While Barton cautions that GE's pension fund contribution to the company's
earnings may fade in the years to come, should the market's performance
prove relatively subdued, if S&P has its way it'll vanish entirely.

Barton wasn't picking on GE. Rather, his remarks were part of a somewhat
mournful discourse on how "bad things happen in a leveraged, equity-soaked
financial system as stocks drift down," as stocks have for the past two years
and counting. And prominent among the institutions bad things are happening
to pension funds.

The percentage of pension fund portfolios in equities is a towering 75%; that's
one problem. Another is that they've been counting on returns of
9.25%-9.5%, which, as Barton notes, may well prove at least a couple of
notches higher than they're likely to enjoy.

He cites Milliman, a Seattle actuarial firm, as calculating that the 50 biggest
U.S. pension funds took a hit to the aggregate value of their portfolios last
year of $36 billion. Thanks to their generous assumptions of how much their
investments should return, however, the fabulous 50 were able to use a
"hypothetical" pension fund gain of $55 billion in reporting to shareholders,
and include $9 billion of pension fund earnings (or something) in their net
income.

As Barton observes, the spread between reality and accounting was a cool
$92 billion and it wasn't tilted in favor of reality. In the bubble years, of
course, the tilt was positive; but those years are gone, maybe never to return.
Fair to a fault, Barton adds pension funds have no alternative to basing their
accounting on long-term assumptions. Still, as indicated, those assumptions
may be entirely too cheerful and, in any case, the contrast between the real
and the hypothetical strikes us as a great argument in favor of excluding
pension-fund "earnings" from corporate net income.

Especially in light of what's happening to those monster surpluses that pension
plans enjoyed through the roaring 'Nineties. At the end of '99, a mere 15% of
the big pension plans were underfunded; currently, about half of them are and,
absent another bull market, that proportion will inexorably grow. As it is, the
surplus in the top 50 plans in the two years ended 2001 shrunk an incredible
90%.

While none of those plans are deemed by Milliman in danger of running short
of cash, it's not inconceivable, as Barton says, that companies may have to
start coughing up dough to meet their obligations to their retirees. By way of
illustration, he relates that GM at the end of last year had pension-fund
obligations of $93 billion, against assets in its plans of $76 billion.

In the 'Nineties, as stock prices went racing to the moon and assumptions on
how much portfolios would return over the long term went along for the ride,
pension funds changed, as Barton puts it, "from cost center to important profit
center" for any number of companies. The trip back, to cost center from profit
center, no surprise, is proving not nearly as much fun.

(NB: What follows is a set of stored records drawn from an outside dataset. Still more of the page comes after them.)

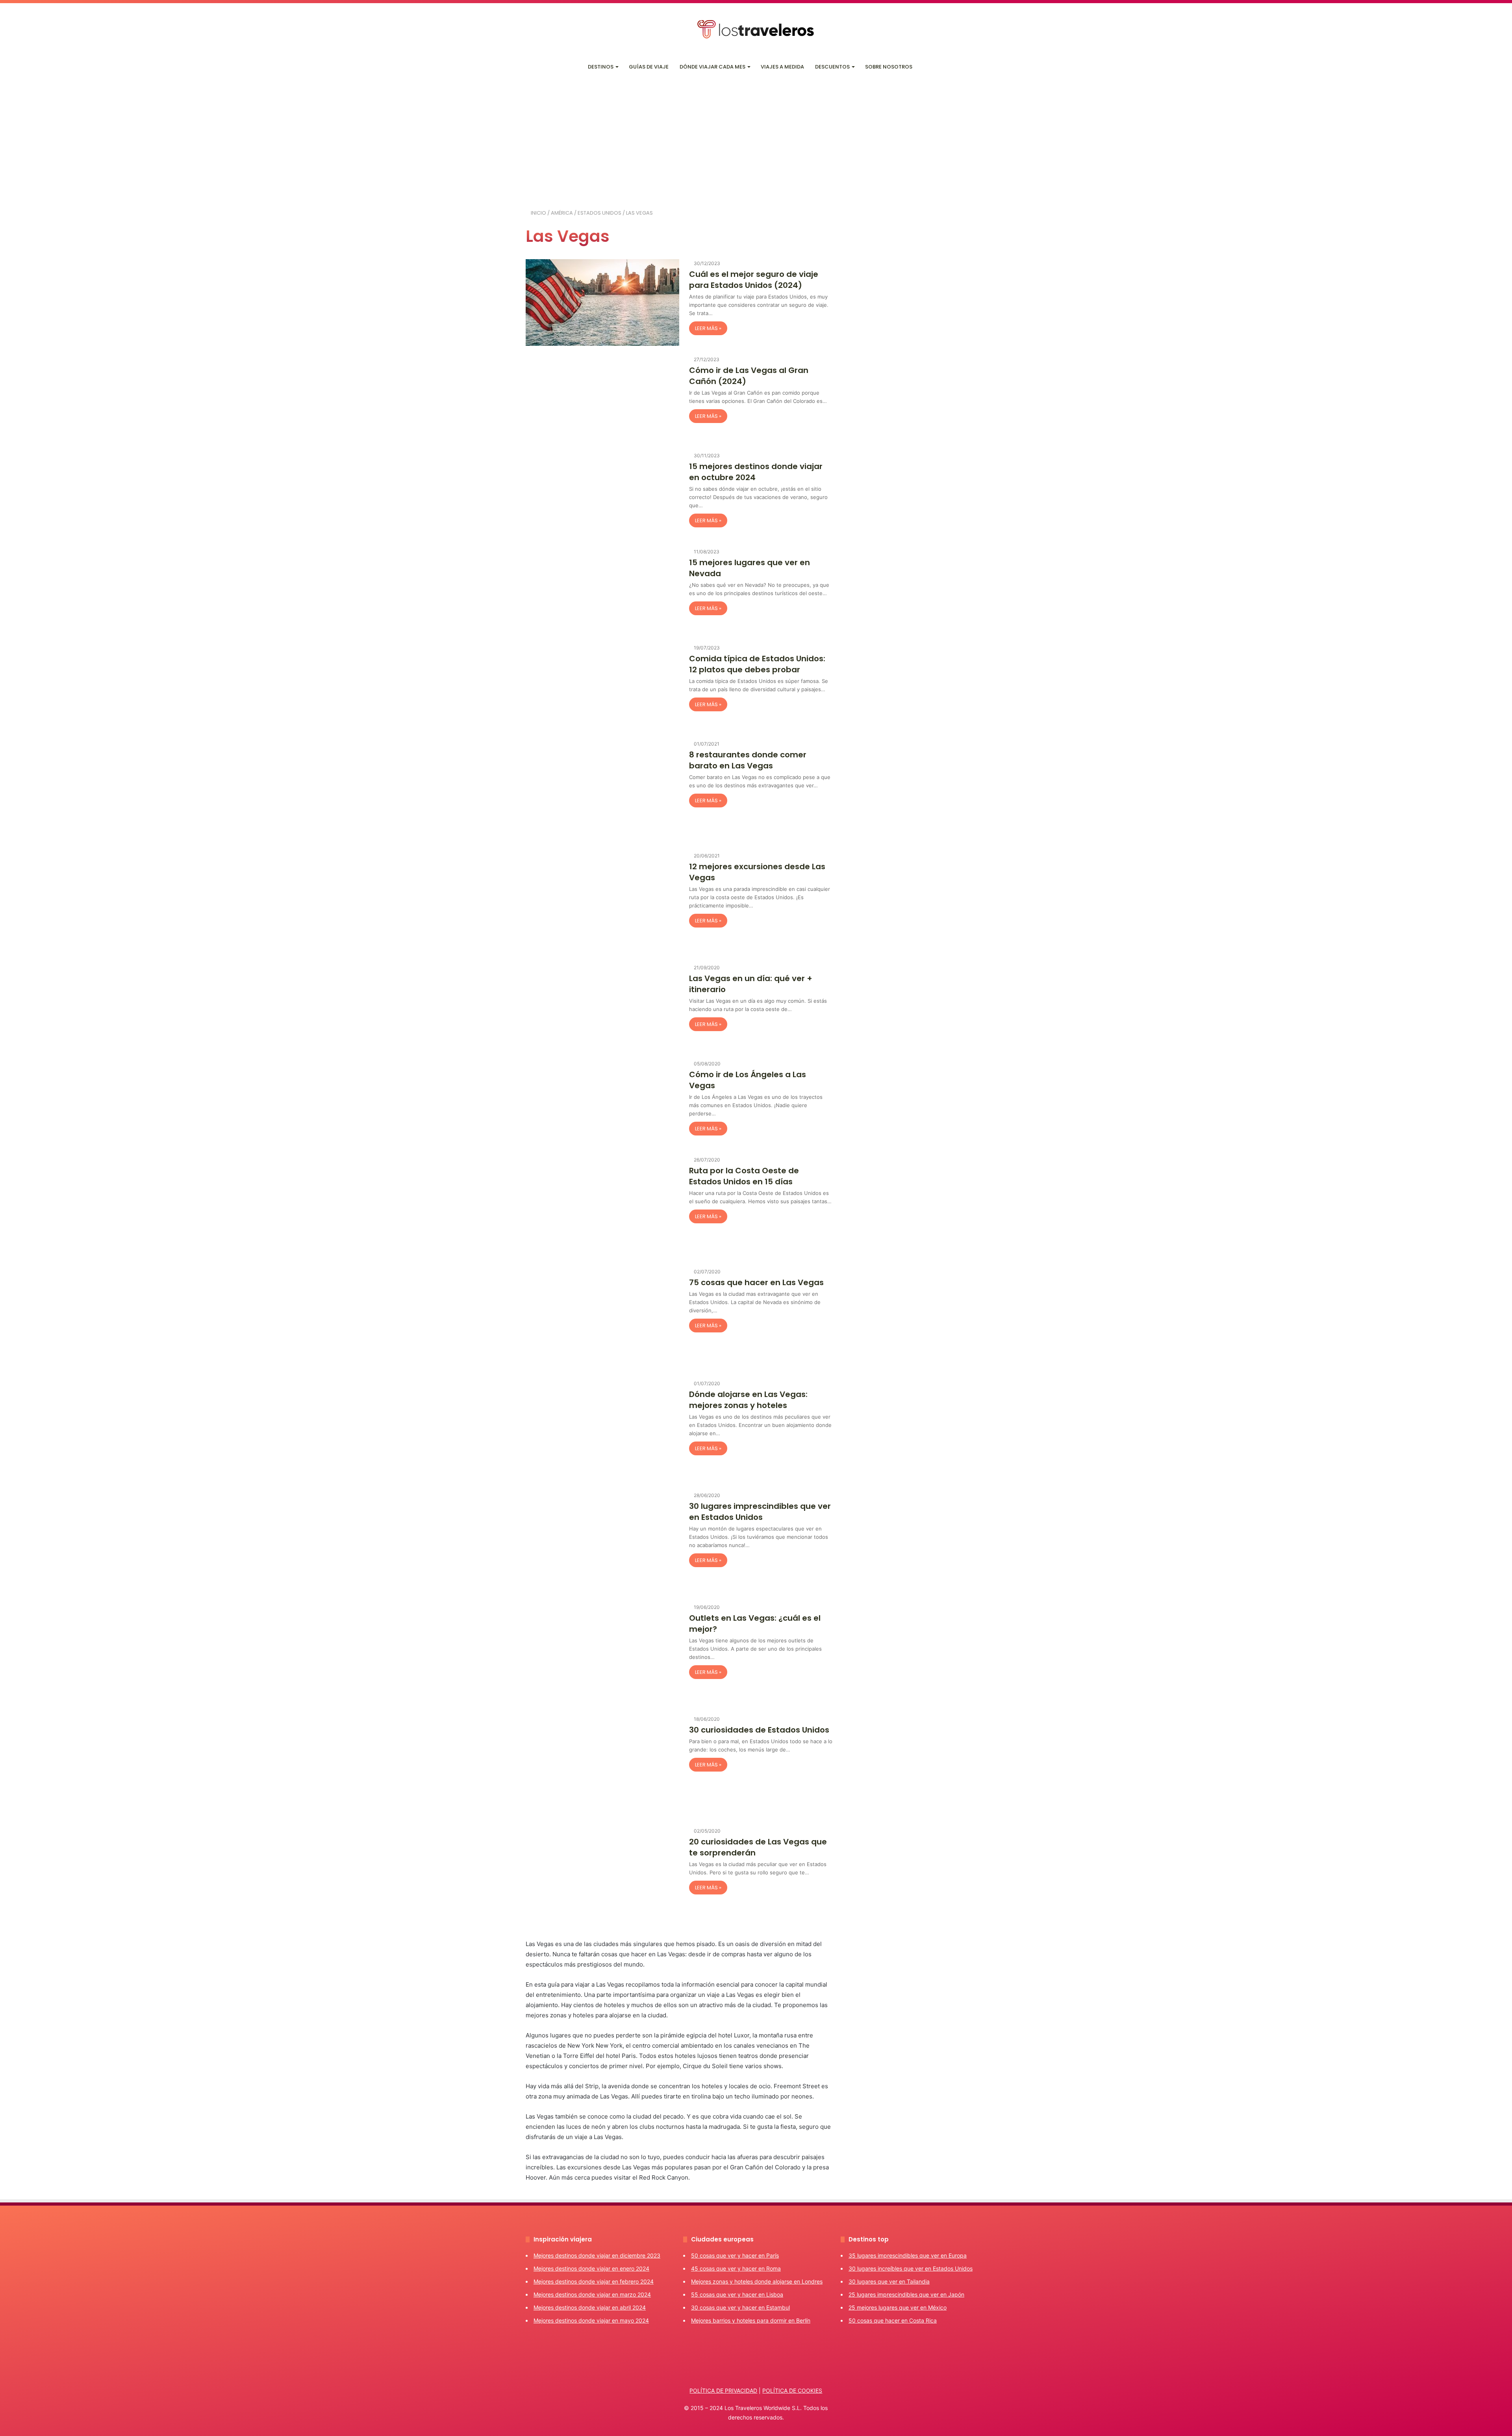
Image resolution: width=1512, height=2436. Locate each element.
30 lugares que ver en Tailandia (889, 2281)
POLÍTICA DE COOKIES (792, 2390)
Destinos (600, 67)
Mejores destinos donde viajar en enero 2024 (591, 2268)
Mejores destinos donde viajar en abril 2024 (590, 2307)
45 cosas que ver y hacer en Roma (736, 2268)
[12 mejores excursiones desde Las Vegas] (602, 903)
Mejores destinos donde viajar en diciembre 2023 (597, 2255)
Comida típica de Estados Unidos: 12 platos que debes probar (757, 664)
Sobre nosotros (888, 67)
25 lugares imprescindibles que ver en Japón (906, 2294)
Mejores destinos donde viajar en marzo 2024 (592, 2294)
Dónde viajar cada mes (712, 67)
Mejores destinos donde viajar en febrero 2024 (594, 2281)
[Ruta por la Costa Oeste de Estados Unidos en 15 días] (602, 1207)
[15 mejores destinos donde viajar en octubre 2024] (602, 494)
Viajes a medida (782, 67)
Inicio (538, 213)
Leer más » (708, 328)
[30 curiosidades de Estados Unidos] (602, 1766)
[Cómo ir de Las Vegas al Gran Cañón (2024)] (602, 398)
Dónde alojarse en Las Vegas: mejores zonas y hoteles (748, 1400)
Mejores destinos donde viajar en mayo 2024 (591, 2320)
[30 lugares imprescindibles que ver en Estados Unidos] (602, 1542)
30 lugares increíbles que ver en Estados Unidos (911, 2268)
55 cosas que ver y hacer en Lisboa (737, 2294)
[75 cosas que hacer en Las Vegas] (602, 1318)
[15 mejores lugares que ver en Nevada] (602, 590)
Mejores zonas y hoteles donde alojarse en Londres (757, 2281)
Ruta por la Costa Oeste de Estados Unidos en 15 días (744, 1176)
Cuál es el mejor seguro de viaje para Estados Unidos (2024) (753, 280)
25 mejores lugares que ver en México (898, 2307)
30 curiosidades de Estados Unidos (759, 1729)
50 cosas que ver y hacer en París (735, 2255)
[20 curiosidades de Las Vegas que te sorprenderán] (602, 1878)
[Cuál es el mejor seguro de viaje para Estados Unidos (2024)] (602, 302)
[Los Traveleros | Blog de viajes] (756, 29)
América (562, 213)
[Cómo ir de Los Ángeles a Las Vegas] (602, 1102)
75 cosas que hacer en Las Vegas (756, 1282)
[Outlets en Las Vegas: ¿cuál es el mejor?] (602, 1654)
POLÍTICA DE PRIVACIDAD (723, 2390)
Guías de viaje (649, 67)
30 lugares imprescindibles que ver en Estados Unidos (760, 1512)
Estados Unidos (599, 213)
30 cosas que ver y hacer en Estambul (740, 2307)
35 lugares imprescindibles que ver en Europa (908, 2255)
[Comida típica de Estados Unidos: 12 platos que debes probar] (602, 687)
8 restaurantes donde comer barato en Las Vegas (747, 760)
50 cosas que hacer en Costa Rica (893, 2320)
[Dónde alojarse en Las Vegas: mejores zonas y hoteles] (602, 1430)
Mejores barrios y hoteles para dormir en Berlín (750, 2320)
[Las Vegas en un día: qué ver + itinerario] (602, 1006)
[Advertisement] (756, 138)
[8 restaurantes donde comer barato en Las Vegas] (602, 791)
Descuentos (832, 67)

P.S. Barton reports that public pension funds are also hurting: their assets
plummeted $370 billion in the past two years. Liabilities are mounting by
about 7% a year and state and local governments have no choice but to make
up the shortfalls. That translates into possibly higher taxes and probably
reduced services.

As he comments: "There will be a lot of dry municipal swimming pools this
summer." And not because of the drought.